How Dirty Floor Drains Can Shut Down Foodservice Facilities
Contributed by ProNatural Brands
Whether floors are mopped or cleaned using an automatic scrubber, most cleaning professionals believe their job is done once completed. However, while the floor may look clean, the inconvenient truth is that floor drains may be building up all types of debris, soap scum, and pathogens.
The situation is even worse in commercial kitchens such as in foodservice. Food particulates, spills, and other liquids are intentionally sent down drains every day in these industries. That’s the fastest way to get rid of this waste.
But the long-term result is build-up in floor drains that can cause several problems, according to Lee Chen, COO of ProNatural Brands, makers of 100 percent naturally derived cleaning solutions, sanitizers, and disinfectants.
Among the most concerning are the following:
• Bacteria and viruses can thrive in floor drains.
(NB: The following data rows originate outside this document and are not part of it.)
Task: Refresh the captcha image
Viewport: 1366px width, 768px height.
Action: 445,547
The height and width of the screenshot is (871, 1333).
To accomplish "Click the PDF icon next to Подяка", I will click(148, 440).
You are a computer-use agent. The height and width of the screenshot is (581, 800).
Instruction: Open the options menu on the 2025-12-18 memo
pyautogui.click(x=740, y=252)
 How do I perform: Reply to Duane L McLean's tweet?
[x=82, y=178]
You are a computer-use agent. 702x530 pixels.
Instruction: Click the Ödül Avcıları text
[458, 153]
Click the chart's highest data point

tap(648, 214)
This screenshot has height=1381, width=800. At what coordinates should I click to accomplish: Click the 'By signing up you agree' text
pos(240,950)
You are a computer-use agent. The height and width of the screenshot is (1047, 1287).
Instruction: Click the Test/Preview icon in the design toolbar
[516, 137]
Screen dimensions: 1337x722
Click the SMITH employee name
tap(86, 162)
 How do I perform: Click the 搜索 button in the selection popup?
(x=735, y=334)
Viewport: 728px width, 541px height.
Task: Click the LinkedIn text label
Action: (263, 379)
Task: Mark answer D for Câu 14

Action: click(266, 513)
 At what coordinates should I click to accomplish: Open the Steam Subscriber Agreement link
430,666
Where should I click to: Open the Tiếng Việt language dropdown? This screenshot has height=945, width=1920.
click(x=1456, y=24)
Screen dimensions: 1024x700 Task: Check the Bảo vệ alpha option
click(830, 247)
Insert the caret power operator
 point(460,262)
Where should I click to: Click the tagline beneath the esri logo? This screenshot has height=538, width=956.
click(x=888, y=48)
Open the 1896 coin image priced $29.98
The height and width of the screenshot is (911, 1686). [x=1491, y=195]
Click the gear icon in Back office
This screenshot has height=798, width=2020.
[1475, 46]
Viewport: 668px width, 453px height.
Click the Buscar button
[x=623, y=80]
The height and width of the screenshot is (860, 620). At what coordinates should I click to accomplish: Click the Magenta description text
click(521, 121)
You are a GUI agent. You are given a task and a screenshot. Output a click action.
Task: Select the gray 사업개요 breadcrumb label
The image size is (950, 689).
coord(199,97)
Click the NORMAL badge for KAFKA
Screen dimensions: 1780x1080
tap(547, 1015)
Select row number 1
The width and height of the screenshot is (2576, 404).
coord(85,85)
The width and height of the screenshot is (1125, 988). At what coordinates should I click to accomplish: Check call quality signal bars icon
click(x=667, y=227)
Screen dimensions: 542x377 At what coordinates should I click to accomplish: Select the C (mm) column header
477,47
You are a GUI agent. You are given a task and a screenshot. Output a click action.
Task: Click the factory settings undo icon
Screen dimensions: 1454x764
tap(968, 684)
• Drain flies, moth-like creatures are attracted to bacteria accumulation in floor drains. They reproduce every 48 hours, resulting in an infestation in little time.
• Biofilm, a colony of bacteria and other pathogens that form a protective coating.
• Mold formation in the drain comprised of slime, yeast, and fungi.
• Oil and grease build-up, which contributes to clogs in pipes.
• Limescale and mineral deposits, which also can clog drains.
“In a food service facility, build-up such as these can result in fines and the actual closing of a facility by public health officials,” says Chen. “It’s unhealthy, it can collect on shoe bottoms that we later touch, end up in food, and the result is cross-contamination.”
To address this, Chen suggests using a high-quality, low-environmental impact disinfectant and pumping it down drains using an applicator.
The process creates a foam that clings to the circumference of the pipes, providing total surface coverage, allows for dwell time, and effective cleans and disinfects.
“All too often, floor drains are out of sight/out of mind to cleaning professionals and building managers,” adds Chen. “But ignored, contamination can build up, turning clean floors into unhealthy ones, posing a potential health risk to building users, and [pipe] blockages that can be costly to repair.”